§ **ОТРЫВОК СТРАНИЦЫ**:
####################

Может, это прозвучит
Резко,
Может, это прозвучит
Дерзко.
Но в театры я хожу
Редко,
А Таганку не люблю
С детства.
Вспоминается такой
Казус,
Вспоминается такой
Случай:
Подхожу я как-то раз
К кассе,
Эдак скромно, как простой
Слуцкий.
Я не буду это всё целиком читать, хотя помню. Это было гениально! И вообще вот выпало мне счастье знать Филатова и слушать, как он читает, разговаривает, смотреть, как он героически живёт.
«Не могли бы вы сделать лекцию о Янке Дягилевой?»
Вы знаете, я не настолько знаю Янку. Я сделать-то могу эту лекцию, и я поговорю о ней с удовольствием, но вам не понравится, потому что я-то вижу в ней не святую, а я вижу в ней жертву во многих отношениях и человека очень трагического. Но, конечно, я считаю, что «По трамвайным рельсам» — это лучшая песня 80-х годов (ну, наряду с некоторыми текстами БГ). Боюсь, что вам не понравится, но я попробую.
«Развейте сомнения. Окончание вашей баллады «Тень» — отсылка к Мандельштаму?»
Да, конечно. «Россия кончается Крымом» — это отсылка к »…где обрывается Россия // над морем чёрным и глухим». Пока это увидели два человека — Лада Панова и вы. Ну, Пановой положено, она специалист по Мандельштаму. Впрочем, может быть, вы тоже.
«Вы упомянули рассказ «Звезда Соломона». Я его прочитал и вот чего не понял, — спасибо, что прочитали. — Цвет несколько раз на протяжении рассказа задумывается, где он раньше видел Тоффеля, и не может вспомнить. К концу рассказа мне так и не стало ясно, где он его видел, или отчего лицо Тоффеля ему кажется знакомым».
Серёжа, спасибо вам за этот вопрос. Понимаете, это «банальность зла», как это называла Ханна Арендт. Лицо Тоффеля, лицо Сатаны (хотя он там не Сатана, а он один из подручных) — оно одно из многих, оно банальное, оно узнаваемое, оно стёрто. Вот эта бородка, эта визитка, эти колючие щёки, эти колючие глаза, эта неизменная вежливость, эти чёрные перчатки — мы его где-то видели! Мы всегда узнаём зло в лицо, но просто мы стараемся не вспоминать, потому что слишком уж это многого требует.

####################

§ **ЧТО НУЖНО СДЕЛАТЬ**:
1. Кого в отрывке выше называют специалистом по Мандельштаму?
2. Верните дословно часть отрывка выше: начните с того места, где стоят слова «Но в театры», и остановитесь после слов «он героически живёт.».

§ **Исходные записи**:
####################

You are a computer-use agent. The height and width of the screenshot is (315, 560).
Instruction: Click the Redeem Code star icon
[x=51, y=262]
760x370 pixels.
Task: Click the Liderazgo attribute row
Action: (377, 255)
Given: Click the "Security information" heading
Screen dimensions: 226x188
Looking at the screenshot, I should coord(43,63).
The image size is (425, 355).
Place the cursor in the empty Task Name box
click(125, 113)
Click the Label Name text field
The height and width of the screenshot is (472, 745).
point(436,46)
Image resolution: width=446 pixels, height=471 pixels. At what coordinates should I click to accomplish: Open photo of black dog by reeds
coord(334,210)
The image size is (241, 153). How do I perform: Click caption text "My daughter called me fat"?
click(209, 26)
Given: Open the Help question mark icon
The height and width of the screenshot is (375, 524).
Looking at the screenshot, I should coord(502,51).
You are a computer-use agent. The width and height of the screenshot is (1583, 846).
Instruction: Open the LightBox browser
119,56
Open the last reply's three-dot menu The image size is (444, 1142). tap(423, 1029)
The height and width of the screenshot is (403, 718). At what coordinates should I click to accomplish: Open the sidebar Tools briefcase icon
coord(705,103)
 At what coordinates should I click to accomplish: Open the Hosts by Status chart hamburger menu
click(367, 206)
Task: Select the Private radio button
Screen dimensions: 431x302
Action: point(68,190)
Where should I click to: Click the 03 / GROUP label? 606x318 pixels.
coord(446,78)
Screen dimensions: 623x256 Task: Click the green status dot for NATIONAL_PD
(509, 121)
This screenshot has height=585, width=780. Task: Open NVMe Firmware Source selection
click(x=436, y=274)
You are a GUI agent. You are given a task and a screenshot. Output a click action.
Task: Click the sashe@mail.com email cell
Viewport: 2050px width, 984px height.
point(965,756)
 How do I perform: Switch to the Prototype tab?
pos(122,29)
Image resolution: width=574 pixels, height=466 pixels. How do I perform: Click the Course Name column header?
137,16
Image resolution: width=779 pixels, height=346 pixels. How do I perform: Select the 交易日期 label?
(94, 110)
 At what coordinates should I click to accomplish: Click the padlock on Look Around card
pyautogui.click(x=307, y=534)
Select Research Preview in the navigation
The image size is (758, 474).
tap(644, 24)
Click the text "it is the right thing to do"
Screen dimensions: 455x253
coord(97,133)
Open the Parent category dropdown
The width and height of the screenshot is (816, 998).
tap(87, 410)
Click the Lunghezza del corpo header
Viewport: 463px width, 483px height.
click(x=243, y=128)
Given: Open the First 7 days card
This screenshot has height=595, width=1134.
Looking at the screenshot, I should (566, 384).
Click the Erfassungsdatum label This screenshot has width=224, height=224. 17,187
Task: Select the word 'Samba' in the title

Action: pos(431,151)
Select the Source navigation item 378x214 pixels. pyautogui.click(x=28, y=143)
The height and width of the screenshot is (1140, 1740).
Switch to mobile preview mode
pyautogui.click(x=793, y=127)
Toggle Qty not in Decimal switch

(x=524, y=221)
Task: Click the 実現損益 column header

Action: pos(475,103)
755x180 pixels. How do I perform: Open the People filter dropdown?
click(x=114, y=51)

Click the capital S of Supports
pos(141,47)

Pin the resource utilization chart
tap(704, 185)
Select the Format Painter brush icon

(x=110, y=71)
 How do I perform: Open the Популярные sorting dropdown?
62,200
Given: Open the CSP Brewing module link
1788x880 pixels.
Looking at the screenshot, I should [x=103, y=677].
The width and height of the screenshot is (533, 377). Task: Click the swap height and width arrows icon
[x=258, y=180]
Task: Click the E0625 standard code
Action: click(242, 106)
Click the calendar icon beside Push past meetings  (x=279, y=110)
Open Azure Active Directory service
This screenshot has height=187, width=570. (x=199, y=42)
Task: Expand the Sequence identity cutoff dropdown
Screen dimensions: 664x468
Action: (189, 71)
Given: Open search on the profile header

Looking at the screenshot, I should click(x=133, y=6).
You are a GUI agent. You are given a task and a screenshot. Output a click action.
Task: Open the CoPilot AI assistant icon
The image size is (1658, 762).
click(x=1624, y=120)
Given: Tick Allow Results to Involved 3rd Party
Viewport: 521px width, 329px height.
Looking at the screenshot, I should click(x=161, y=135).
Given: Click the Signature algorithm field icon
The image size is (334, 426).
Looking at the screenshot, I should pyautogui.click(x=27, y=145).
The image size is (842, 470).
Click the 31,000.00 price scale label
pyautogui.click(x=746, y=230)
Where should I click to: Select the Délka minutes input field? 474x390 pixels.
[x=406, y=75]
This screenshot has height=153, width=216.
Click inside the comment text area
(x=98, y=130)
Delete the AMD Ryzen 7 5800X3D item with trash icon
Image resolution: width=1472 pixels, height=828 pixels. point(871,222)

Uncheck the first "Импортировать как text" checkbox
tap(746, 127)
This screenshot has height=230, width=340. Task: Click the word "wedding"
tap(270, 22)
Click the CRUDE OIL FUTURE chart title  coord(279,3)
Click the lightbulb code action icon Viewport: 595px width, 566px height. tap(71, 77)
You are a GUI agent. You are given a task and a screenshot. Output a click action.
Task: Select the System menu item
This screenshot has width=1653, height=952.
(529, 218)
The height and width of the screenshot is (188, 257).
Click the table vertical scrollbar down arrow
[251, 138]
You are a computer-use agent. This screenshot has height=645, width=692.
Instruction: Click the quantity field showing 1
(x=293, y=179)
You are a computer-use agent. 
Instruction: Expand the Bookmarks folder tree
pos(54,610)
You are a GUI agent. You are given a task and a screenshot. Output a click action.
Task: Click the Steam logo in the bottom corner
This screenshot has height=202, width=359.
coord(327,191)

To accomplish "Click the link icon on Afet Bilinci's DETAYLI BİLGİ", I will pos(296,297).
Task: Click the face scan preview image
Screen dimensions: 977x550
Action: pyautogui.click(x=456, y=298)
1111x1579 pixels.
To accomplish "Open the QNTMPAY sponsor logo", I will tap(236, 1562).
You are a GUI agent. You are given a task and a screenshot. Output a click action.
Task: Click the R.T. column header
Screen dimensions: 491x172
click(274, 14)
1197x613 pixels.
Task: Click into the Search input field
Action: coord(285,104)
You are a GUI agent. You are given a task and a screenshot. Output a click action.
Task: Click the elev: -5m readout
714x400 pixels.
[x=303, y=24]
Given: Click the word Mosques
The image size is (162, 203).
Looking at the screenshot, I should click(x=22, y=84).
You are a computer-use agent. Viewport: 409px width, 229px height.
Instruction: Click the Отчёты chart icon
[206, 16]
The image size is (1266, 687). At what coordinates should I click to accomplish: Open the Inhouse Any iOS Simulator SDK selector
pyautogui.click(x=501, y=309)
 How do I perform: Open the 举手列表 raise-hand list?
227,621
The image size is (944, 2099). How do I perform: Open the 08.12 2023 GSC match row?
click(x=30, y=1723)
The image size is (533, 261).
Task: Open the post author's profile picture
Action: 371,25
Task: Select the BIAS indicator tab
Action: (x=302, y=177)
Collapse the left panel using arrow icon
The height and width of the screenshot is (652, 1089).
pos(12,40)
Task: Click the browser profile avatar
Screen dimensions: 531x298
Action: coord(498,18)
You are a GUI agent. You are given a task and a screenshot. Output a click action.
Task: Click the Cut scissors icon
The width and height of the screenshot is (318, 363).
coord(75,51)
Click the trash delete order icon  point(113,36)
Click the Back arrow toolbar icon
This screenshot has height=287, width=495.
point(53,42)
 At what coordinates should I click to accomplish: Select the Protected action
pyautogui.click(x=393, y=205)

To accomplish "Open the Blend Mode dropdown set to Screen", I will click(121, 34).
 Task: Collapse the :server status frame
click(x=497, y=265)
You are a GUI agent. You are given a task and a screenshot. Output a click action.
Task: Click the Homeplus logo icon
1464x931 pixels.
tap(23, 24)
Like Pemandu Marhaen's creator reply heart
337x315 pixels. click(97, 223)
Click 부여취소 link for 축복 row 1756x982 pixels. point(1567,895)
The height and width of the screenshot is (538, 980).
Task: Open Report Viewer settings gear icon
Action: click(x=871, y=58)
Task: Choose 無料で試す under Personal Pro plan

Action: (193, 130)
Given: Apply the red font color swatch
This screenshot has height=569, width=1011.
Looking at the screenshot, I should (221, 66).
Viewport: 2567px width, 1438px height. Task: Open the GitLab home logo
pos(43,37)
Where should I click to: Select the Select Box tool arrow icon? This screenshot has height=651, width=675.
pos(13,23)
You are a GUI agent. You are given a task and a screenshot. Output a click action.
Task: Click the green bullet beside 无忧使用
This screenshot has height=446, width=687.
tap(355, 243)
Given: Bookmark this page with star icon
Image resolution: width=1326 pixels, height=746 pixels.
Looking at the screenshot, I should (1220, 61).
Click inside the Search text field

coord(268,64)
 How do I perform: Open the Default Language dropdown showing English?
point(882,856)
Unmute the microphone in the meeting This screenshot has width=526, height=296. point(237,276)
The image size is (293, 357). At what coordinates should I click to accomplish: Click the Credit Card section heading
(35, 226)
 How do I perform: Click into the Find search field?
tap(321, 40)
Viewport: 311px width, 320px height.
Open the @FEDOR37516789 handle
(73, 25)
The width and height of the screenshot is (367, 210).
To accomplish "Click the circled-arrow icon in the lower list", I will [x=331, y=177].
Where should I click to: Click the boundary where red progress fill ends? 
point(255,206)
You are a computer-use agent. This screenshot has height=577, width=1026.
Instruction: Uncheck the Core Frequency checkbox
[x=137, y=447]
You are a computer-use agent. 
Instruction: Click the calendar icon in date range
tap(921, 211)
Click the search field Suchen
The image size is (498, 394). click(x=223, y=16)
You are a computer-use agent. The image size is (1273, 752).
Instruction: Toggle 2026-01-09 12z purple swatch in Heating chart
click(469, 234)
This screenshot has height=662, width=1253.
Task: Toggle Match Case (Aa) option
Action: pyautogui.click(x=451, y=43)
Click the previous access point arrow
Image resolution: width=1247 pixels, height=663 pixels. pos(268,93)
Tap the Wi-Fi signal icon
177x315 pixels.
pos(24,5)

####################

§ **ПРАВИЛЬНЫЕ ОТВЕТЫ**:
1. Ладу Панову.

2.
Но в театры я хожу
Редко,
А Таганку не люблю
С детства.
Вспоминается такой
Казус,
Вспоминается такой
Случай:
Подхожу я как-то раз
К кассе,
Эдак скромно, как простой
Слуцкий.
Я не буду это всё целиком читать, хотя помню. Это было гениально! И вообще вот выпало мне счастье знать Филатова и слушать, как он читает, разговаривает, смотреть, как он героически живёт.